(Exercise)
Continue the passage on climate, air pollution, and pneumonia admissions in Chiang Mai, starting right after its last sentence.
═════ Extracted text
When focusing on climate variables (humidity, rain, and temperature), rain was seen to play the most important role with pneumonia admissions in Chiang Mai. Selecting AIC values, ARMODEL11 exhibited the lowest AIC of − 37.98 but its coefficient (see Table 3) was insignificant. Therefore, ARMODEL10 (ARIMA model with humidity, AIC of − 30.43) was chosen when considering only climate variables. Association of humidity and pneumonia has been reported since 1980 (Bull 1980). Bull (1980) stated that changes in temperature and humidity were highly and significantly correlated with changes in death rate from pneumonia exhibiting a positive correlation of high humidity and temperature. Moreover, Davis et al. (2016b) stated that several research studies indicated that humidity was one of the most highly associated variable with pneumonia. The study in New Zealand by Davis et al. (2016a) found that respiratory infection was enhanced during unusually cold conditions and during conditions with unusually low humidity.

Although the coefficient of rain in ARMODEL11 was not significant, it exhibited the lowest AIC value among these groups. Consequently, we decided to use ARMODEL11 to predict future monthly pneumonia cases. Evidence supporting this decision has been shown by several research studies. Singh et al. (2014) studied the association of rain-wetting with the occurrence of pneumonia during an outbreak of influenza A (H1N1) pdm09 virus infection. They found that the number of pneumonia patients increased during periods of greater rainfall and rain-wetting and may be an important risk factor for the occurrence of pneumonia. Nevertheless, different results were shown by the Hei Collaborative Working Group on Air Pollution et al. (2012) who found a relation between pneumonia hospitalizations and levels of PM10, SO2, and NO2 between the months of November and April annually (data of 3 years in Vietnam) but found no association in the rainy season months of May through October. However, several limitations were reported in this study, such as the lack including age and sex and the lack time to be reconsidered in a future study. Moreover, it should be noted that air pollution and climate variables used in this study were derived from two monitoring stations located in Chiang Mai Province.
══════════
═════ Excerpted data
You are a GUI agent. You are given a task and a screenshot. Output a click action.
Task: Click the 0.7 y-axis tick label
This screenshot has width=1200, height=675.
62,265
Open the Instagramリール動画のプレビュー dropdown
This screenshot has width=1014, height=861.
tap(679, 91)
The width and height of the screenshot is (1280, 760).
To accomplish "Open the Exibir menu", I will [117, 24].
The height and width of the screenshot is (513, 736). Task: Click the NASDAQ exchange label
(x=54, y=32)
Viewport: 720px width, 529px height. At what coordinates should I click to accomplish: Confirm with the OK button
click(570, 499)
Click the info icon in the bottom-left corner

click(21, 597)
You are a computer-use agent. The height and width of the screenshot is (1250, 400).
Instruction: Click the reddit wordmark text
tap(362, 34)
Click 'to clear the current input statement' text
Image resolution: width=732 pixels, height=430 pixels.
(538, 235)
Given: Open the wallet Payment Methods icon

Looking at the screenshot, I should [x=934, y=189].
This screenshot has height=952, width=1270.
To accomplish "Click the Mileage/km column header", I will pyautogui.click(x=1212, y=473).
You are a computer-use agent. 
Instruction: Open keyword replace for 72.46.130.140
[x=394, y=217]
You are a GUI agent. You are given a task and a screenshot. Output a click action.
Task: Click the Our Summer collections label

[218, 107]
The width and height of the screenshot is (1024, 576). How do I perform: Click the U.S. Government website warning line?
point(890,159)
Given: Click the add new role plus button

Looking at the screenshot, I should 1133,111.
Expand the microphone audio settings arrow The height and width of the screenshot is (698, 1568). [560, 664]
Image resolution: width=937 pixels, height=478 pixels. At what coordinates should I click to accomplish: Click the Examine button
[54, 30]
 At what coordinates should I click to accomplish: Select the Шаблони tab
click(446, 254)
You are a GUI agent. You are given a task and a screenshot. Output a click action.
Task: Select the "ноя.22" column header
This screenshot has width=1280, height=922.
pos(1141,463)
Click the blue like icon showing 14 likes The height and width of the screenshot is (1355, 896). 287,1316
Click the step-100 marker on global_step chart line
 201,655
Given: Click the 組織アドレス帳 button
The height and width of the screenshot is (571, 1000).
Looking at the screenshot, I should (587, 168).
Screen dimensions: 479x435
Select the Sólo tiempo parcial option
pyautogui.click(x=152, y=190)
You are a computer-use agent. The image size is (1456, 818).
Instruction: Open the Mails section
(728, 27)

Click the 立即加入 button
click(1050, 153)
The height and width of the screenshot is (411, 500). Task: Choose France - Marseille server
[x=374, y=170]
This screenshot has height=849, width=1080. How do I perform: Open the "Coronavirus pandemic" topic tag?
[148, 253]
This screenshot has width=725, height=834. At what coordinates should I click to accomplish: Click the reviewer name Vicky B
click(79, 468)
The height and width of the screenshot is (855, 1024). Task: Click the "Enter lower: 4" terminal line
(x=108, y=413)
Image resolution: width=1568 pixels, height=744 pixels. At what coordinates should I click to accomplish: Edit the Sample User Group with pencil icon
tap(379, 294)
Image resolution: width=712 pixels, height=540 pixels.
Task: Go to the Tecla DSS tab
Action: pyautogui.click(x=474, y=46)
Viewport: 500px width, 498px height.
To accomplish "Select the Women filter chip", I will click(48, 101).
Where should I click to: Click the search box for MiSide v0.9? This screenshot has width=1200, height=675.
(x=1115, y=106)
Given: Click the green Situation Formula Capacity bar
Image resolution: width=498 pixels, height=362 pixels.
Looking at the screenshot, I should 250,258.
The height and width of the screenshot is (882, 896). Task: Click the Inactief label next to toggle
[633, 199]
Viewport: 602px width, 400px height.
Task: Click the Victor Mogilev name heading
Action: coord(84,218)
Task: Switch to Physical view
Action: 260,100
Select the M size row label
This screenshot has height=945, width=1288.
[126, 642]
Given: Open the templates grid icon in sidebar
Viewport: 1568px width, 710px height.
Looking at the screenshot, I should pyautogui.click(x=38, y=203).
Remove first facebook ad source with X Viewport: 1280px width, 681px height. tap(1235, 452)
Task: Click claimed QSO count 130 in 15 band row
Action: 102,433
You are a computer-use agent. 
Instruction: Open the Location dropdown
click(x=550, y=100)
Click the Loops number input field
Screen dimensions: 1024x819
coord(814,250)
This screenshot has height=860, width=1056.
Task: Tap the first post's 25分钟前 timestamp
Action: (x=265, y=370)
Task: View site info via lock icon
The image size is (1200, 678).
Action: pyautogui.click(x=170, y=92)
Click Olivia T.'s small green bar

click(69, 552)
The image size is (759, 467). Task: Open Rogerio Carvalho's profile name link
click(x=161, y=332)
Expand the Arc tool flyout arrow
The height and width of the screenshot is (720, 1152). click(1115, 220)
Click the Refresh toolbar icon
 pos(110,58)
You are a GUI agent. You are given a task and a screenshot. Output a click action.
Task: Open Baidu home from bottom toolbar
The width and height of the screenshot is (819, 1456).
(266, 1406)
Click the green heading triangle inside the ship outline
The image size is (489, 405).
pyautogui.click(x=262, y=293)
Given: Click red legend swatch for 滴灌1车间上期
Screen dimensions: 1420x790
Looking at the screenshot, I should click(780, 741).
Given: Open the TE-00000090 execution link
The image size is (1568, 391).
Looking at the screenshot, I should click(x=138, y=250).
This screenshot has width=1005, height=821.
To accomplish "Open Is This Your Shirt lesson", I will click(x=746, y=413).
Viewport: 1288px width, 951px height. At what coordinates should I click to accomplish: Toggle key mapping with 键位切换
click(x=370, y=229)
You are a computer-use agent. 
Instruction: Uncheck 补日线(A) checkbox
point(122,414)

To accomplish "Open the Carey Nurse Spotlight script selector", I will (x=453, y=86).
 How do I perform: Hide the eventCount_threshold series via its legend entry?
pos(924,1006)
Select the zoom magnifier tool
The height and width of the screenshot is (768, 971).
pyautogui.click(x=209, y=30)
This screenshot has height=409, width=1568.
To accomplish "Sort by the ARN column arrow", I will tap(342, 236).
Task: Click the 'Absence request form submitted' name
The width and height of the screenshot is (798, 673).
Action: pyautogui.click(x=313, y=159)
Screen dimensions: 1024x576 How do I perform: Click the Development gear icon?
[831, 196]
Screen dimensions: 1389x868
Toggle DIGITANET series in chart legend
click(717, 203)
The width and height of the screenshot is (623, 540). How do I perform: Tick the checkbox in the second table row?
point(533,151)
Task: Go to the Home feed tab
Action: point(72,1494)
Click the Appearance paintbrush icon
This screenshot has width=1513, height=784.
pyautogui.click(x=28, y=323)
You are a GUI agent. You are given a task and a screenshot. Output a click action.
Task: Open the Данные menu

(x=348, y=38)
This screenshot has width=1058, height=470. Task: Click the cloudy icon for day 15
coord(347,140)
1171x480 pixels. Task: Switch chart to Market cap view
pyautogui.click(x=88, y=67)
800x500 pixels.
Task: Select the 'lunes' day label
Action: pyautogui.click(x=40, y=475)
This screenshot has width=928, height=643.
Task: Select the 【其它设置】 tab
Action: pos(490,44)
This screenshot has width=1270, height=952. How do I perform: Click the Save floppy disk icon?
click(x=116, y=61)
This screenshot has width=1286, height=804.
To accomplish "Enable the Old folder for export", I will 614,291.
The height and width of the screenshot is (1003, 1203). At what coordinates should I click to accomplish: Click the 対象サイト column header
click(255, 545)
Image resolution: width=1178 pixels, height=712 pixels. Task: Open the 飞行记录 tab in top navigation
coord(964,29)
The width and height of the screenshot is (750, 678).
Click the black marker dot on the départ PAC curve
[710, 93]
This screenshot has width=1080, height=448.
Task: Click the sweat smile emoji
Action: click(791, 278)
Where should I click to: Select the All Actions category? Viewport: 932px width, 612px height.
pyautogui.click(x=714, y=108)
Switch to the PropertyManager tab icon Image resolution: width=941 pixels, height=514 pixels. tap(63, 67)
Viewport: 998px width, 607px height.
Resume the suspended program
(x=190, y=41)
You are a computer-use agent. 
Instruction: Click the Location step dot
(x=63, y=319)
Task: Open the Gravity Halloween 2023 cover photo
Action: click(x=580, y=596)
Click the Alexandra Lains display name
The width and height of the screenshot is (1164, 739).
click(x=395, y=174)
══════════
(Result of this task)
Conclusion

The study aimed to predict the number of pneumonia cases in Chiang Mai Province. Twelve years of monthly pneumonia cases, air pollution, and climate variables in Chiang Mai was used to investigate the optimum of model with several scenarios. Seasonality was included in this model because it showed a strong and significant association. ARMODEL5 (ARIMA(1,0,2)(2,0,0)[12] with PM10) was the most appropriate model based on current data. This suggested that PM10 was the most important factor to predict monthly pneumonia cases in Chiang Mai.